After months of interviews, 17-year-old Martin Compston was chosen from a local school. He had never acted before. "To be honest, I didn't really want to go for the audition - I'm not an actor, it was my dad who made me go," says Compston who had a greater interest in signing up for the Morton Football Club in the Scottish Second Division and now, to his great pride, is in the first team squad. "I think it's interesting that Martin is a footballer because of the discipline of training. When the whistle blows you've got to perform. You pick yourself up after whatever knocks you get - I think that discipline was important as preparation for the kind of work you have to do when you are filming," says Loach.
Compston found Loach's directing style helped him, despite his lack of experience. "Ken never loses his rag, he always just gave me advice and talked me through everything," says Compston, "but at the same time he lets you express yourself. He'll let you change things and he listens too. "

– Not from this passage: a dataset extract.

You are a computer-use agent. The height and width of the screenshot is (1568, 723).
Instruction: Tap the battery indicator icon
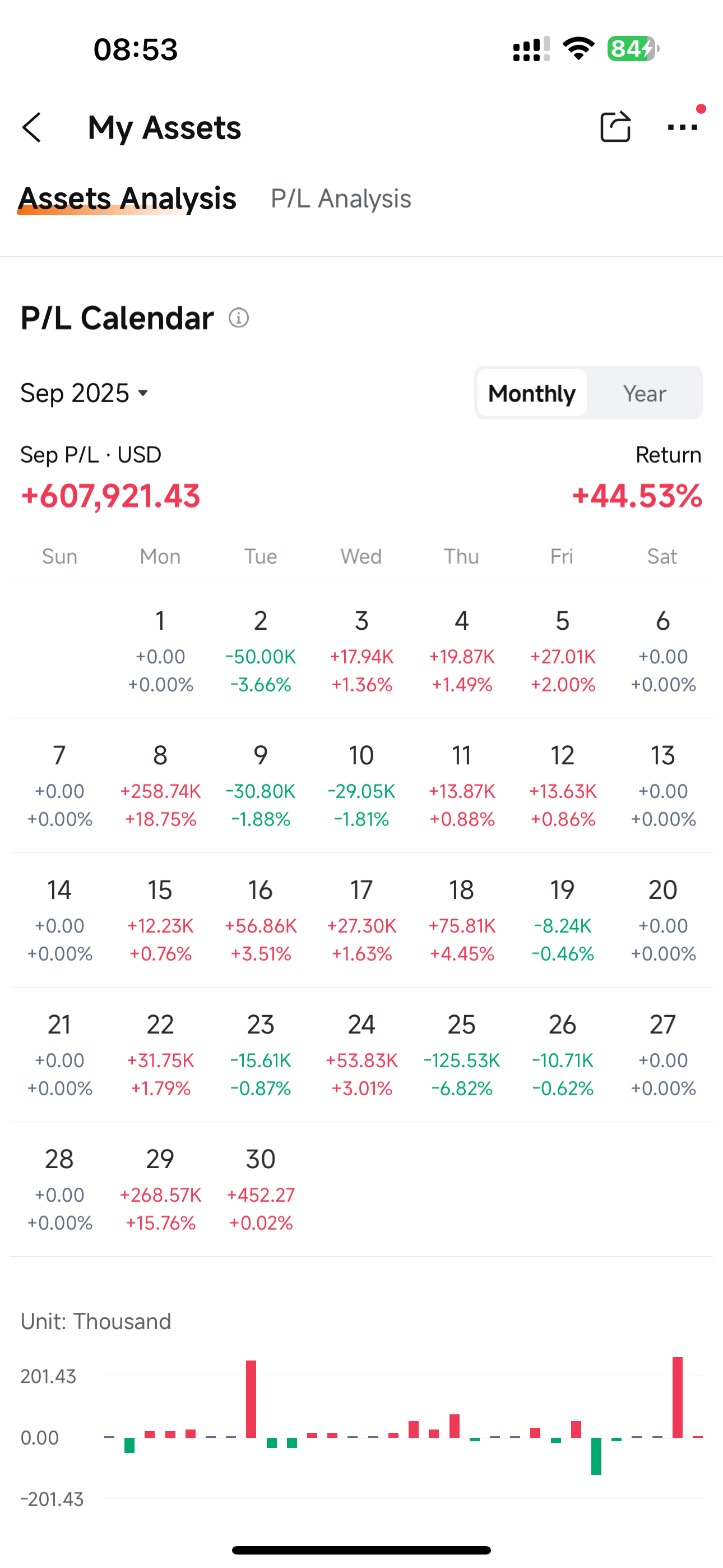pos(633,49)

The story was filmed in sequence with the script going to the actors in small chunks with some details hidden. "The way Ken reveals the story helped me hundreds!" explains Compston. "The surprises - I didn't even need to act half the time. It got to the point where I didn't believe anything he was saying. I thought somebody was going to jump out of somewhere!"
For his performance as Liam, Compston received the award for Most Promising Newcomer at the British Independent Film Awards and was nominated for a European Film Award as Best Actor.
Michelle Coulter (Jean - Liam's mother)
Michelle Coulter had never acted before her audition for SWEET SIXTEEN, having spent the ladt 10 years working in drug rehabilitation projects. Despite the lack of experience, Coulter was still able to connect with the part. "Jean is very insecure and messed up. She's not a very good mother. I think it's the way she has been brought up. She's not got the skills she should have to be a parent," explains Coulter.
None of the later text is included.